Task instructions
[a] In the passage on frugal shopping, who commissioned the report?
[b] List every activity that, according to Andy Oldham in the passage on frugal shopping, vouchers and discount codes have let people keep doing.

Selected passage
####################
The study also found many of the modern day cost-cutting exercises were considered ‘shameful’ as little as five years ago.
The report, which was commissioned by cash back site Quidco and carried out among 2,000 adults, found nine out of ten people now believe it is ‘cool’ to be frugal.
Andy Oldham, MD of Quidco, said:
“Pulling out a voucher in a restaurant, or using coupons at the supermarket, used to be seen as something you only did if you were desperate and hard-up.
“But since the credit crunch first started to hit, Brits have had no choice but to become more savvy with their money.
“Using vouchers and discount codes has meant that people have still been able to enjoy nights out, buy new items or even go on holidays – and still watch their spending.
“The recession has changed many people’s attitudes to money for the better, and shopping around and hunting for discounts is now the norm.
“There are some people who even choose where they shop or eat out, purely based on whether they have a voucher or discount code for it.”
####################
Material provided
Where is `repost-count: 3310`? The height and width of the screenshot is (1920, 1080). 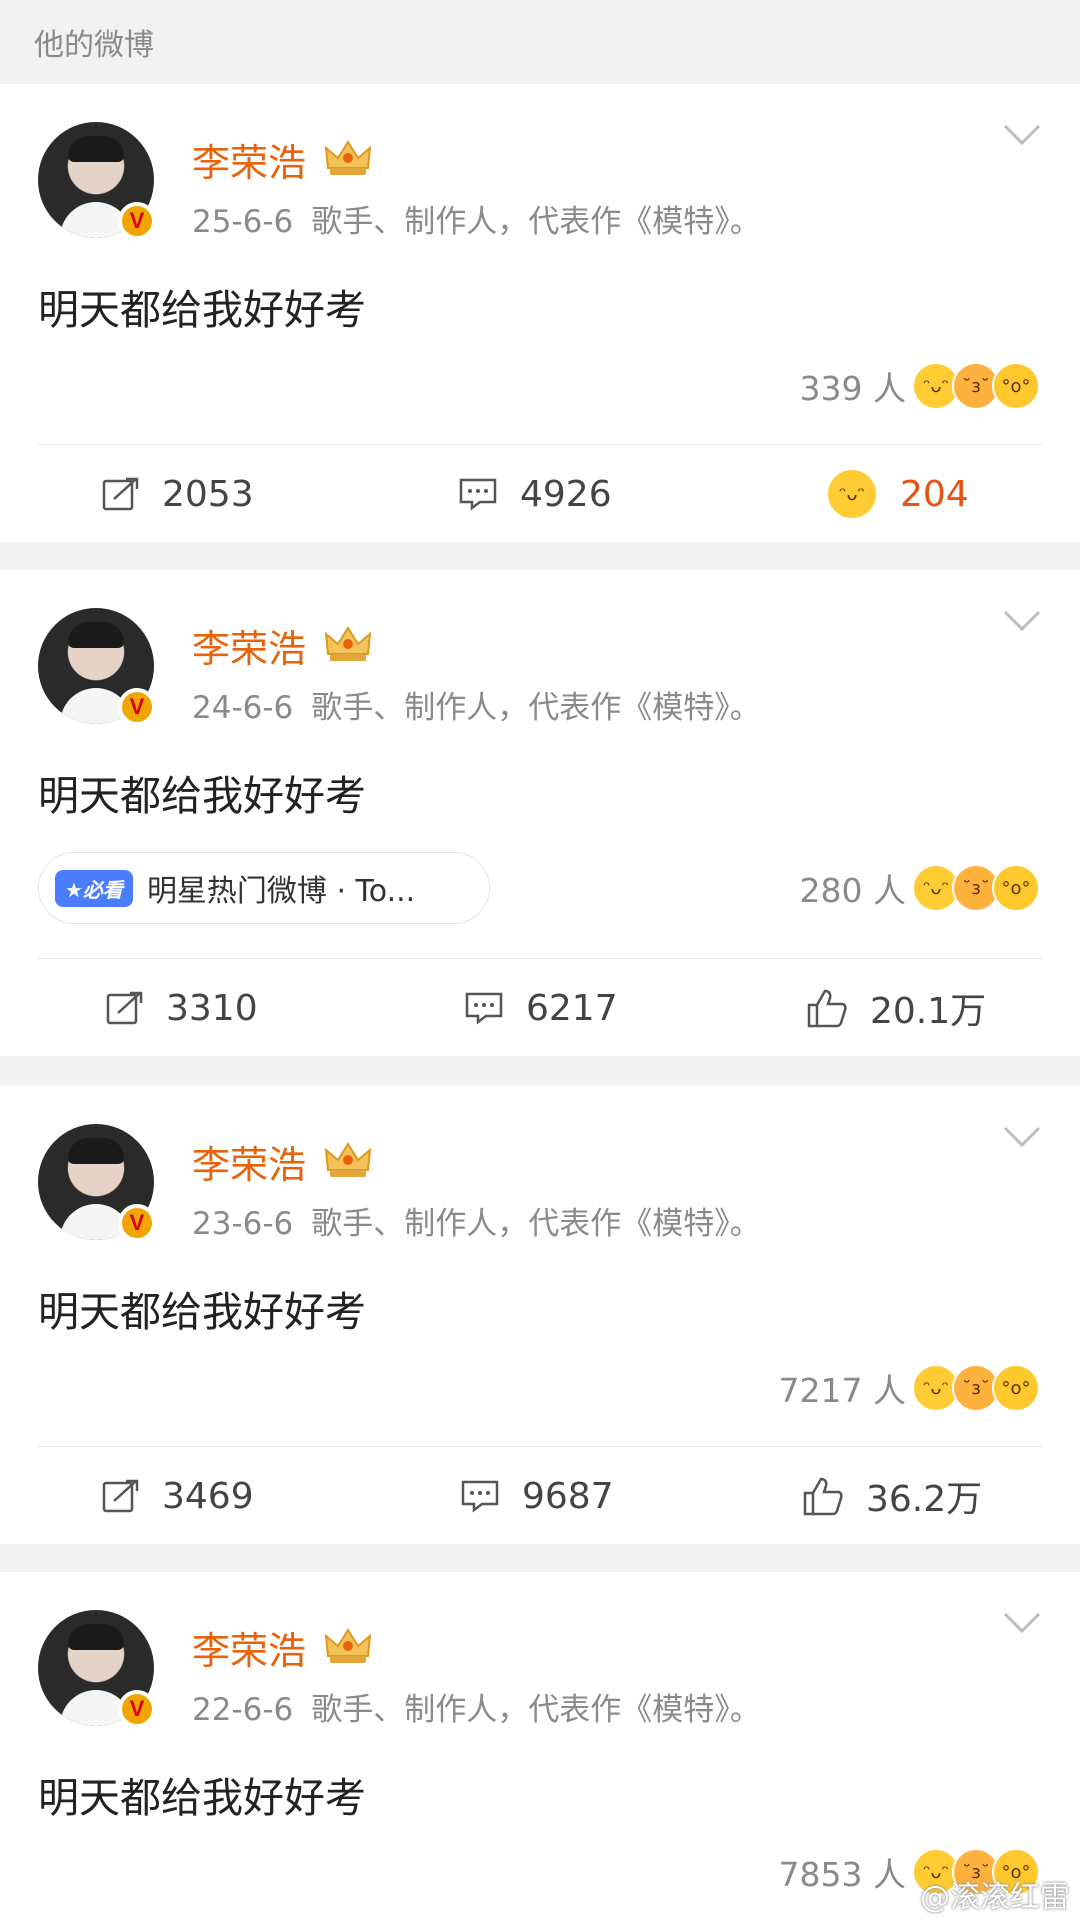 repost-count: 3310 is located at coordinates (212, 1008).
####################
List of answers
[a] The cash back site Quidco.

[b] Enjoy nights out, buy new items, go on holidays